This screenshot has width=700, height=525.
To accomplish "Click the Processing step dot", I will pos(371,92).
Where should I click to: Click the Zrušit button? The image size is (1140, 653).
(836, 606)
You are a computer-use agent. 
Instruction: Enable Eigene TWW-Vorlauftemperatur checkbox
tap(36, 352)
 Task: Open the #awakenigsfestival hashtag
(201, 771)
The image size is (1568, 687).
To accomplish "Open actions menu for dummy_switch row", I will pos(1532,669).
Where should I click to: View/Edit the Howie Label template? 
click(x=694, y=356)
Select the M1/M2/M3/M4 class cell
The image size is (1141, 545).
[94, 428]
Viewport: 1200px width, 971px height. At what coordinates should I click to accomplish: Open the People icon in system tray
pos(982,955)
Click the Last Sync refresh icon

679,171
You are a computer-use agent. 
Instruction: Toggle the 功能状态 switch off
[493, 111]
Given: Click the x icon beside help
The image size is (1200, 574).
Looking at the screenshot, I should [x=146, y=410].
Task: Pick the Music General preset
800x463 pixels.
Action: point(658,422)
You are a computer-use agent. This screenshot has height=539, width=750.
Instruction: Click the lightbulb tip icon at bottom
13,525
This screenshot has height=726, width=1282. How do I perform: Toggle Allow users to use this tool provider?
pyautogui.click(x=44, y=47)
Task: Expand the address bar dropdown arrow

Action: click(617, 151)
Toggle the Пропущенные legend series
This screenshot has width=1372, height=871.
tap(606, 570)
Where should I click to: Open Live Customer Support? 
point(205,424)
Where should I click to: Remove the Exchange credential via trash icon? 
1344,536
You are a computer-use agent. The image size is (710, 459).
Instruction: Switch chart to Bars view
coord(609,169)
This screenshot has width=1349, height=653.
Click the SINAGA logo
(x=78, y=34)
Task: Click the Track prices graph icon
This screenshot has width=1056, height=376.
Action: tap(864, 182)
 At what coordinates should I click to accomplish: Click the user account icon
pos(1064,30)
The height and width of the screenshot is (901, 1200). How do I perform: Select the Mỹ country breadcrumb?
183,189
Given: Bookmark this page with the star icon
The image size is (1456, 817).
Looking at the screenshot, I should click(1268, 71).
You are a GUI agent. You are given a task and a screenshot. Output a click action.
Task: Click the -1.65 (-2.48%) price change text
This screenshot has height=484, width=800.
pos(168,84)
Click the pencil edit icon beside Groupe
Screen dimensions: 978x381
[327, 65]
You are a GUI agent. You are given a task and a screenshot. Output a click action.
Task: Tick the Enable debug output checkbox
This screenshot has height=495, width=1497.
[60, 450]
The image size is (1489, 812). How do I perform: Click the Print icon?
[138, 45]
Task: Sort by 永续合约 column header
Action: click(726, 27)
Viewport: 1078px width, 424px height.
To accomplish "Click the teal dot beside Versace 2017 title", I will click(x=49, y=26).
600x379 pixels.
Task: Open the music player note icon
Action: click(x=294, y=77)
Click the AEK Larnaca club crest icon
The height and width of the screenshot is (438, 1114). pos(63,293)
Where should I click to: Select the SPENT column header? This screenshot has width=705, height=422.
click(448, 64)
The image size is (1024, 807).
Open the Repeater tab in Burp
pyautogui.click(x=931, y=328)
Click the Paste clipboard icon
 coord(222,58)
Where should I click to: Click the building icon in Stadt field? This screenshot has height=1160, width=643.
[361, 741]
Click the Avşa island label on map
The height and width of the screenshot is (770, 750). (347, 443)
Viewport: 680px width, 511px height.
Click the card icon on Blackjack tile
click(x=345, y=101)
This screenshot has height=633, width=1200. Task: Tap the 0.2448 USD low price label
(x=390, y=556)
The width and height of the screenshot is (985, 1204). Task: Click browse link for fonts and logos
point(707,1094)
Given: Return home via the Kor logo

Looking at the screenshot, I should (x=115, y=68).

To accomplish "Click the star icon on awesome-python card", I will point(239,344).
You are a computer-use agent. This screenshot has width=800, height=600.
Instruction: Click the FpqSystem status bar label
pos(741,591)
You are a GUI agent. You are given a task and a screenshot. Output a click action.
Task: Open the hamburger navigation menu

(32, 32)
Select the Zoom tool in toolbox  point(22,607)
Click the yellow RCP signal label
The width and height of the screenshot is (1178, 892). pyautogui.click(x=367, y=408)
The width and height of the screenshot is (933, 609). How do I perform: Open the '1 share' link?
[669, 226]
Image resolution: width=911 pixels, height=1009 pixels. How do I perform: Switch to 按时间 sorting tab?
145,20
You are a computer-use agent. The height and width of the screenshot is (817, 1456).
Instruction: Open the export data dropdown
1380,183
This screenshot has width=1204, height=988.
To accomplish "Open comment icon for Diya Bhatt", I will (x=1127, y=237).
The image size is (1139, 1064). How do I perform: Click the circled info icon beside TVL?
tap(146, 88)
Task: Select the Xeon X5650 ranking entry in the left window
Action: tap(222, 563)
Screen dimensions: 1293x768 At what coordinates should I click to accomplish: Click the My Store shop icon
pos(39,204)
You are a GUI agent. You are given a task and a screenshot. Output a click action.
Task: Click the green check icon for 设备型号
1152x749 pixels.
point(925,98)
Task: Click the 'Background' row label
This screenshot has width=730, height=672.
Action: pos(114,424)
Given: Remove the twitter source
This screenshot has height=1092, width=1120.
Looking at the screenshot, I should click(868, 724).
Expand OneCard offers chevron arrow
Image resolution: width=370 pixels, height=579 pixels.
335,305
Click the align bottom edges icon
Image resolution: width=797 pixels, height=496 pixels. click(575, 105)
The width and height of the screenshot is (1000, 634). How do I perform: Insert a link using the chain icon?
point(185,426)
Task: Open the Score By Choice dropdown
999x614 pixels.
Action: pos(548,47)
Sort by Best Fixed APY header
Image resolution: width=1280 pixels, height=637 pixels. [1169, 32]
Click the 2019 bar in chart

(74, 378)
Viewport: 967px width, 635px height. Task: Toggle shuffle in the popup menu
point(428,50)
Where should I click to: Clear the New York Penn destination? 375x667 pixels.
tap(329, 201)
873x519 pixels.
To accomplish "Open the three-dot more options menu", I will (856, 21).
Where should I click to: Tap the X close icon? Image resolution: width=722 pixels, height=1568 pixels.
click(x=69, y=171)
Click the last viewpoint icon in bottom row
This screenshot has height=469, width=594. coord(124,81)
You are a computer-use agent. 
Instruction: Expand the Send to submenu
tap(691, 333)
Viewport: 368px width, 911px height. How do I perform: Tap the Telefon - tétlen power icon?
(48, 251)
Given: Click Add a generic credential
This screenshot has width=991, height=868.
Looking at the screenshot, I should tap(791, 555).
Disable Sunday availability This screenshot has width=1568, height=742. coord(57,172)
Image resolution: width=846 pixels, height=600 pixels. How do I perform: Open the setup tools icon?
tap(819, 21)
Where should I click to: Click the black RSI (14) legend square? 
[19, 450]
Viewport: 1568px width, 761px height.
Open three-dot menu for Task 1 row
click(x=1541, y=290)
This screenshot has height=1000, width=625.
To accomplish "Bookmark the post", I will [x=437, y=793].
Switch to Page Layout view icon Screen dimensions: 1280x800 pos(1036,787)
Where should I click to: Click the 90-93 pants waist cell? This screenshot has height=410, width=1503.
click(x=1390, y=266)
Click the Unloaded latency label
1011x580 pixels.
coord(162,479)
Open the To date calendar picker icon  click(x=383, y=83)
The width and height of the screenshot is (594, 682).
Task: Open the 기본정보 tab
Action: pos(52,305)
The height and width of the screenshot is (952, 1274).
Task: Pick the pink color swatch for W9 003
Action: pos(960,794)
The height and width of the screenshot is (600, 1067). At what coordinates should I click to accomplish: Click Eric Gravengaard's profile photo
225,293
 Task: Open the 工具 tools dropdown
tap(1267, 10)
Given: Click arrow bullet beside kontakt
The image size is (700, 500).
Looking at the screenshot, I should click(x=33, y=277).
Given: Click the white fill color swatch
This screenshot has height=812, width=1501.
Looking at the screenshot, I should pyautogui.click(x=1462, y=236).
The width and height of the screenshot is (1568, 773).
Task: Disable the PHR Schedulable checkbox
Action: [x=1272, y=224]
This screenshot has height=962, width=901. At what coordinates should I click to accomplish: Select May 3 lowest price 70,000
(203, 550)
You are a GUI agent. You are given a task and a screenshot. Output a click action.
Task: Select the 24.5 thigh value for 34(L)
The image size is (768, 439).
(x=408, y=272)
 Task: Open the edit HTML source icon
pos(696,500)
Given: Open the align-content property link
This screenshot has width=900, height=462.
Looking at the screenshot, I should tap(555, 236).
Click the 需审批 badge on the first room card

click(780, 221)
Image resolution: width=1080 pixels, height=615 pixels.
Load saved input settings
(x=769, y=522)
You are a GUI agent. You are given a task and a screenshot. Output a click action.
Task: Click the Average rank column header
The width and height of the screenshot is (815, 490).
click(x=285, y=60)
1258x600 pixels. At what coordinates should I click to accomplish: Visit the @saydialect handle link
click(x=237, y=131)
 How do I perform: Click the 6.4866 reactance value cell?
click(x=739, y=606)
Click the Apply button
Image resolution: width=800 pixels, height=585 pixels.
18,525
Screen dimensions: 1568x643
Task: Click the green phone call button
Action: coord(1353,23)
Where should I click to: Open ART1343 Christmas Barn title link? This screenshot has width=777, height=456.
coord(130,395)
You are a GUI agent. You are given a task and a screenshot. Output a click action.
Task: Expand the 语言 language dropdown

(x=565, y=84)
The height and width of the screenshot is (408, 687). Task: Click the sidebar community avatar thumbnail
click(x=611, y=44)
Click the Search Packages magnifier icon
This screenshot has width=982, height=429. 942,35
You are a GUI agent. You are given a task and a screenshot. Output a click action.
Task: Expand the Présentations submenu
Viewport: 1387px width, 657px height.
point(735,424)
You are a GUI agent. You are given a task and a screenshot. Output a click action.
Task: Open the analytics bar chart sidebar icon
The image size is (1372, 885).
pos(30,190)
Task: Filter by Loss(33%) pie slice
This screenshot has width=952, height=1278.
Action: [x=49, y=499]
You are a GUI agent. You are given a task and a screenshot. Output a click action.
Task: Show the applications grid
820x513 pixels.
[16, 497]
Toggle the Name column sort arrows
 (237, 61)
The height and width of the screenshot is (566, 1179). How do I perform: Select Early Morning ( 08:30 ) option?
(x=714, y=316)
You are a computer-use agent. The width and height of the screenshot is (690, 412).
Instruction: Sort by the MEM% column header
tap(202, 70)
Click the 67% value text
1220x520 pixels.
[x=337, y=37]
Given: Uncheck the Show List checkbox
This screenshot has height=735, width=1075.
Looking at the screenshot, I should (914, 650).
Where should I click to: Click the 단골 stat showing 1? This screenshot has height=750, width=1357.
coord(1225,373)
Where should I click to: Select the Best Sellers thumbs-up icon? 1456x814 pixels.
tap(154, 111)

########

• _WHAT YOU NEED TO DO_
Give back exactly the lines above starting at the line where "The image size is (1489, 812)." appears and ending at the line where "Select the Zoom" appears, both included, with no other lines.

• _RESPONSE TO THIS TASK_
The image size is (1489, 812). How do I perform: Click the Print icon?
[138, 45]
Task: Sort by 永续合约 column header
Action: click(726, 27)
Viewport: 1078px width, 424px height.
To accomplish "Click the teal dot beside Versace 2017 title", I will click(x=49, y=26).
600x379 pixels.
Task: Open the music player note icon
Action: click(x=294, y=77)
Click the AEK Larnaca club crest icon
The height and width of the screenshot is (438, 1114). pos(63,293)
Where should I click to: Select the SPENT column header? This screenshot has width=705, height=422.
click(448, 64)
The image size is (1024, 807).
Open the Repeater tab in Burp
pyautogui.click(x=931, y=328)
Click the Paste clipboard icon
 coord(222,58)
Where should I click to: Click the building icon in Stadt field? This screenshot has height=1160, width=643.
[361, 741]
Click the Avşa island label on map
The height and width of the screenshot is (770, 750). (347, 443)
Viewport: 680px width, 511px height.
Click the card icon on Blackjack tile
click(x=345, y=101)
This screenshot has height=633, width=1200. Task: Tap the 0.2448 USD low price label
(x=390, y=556)
The width and height of the screenshot is (985, 1204). Task: Click browse link for fonts and logos
point(707,1094)
Given: Return home via the Kor logo

Looking at the screenshot, I should (x=115, y=68).

To accomplish "Click the star icon on awesome-python card", I will point(239,344).
You are a computer-use agent. This screenshot has width=800, height=600.
Instruction: Click the FpqSystem status bar label
pos(741,591)
You are a GUI agent. You are given a task and a screenshot. Output a click action.
Task: Open the hamburger navigation menu

(32, 32)
Select the Zoom tool in toolbox  point(22,607)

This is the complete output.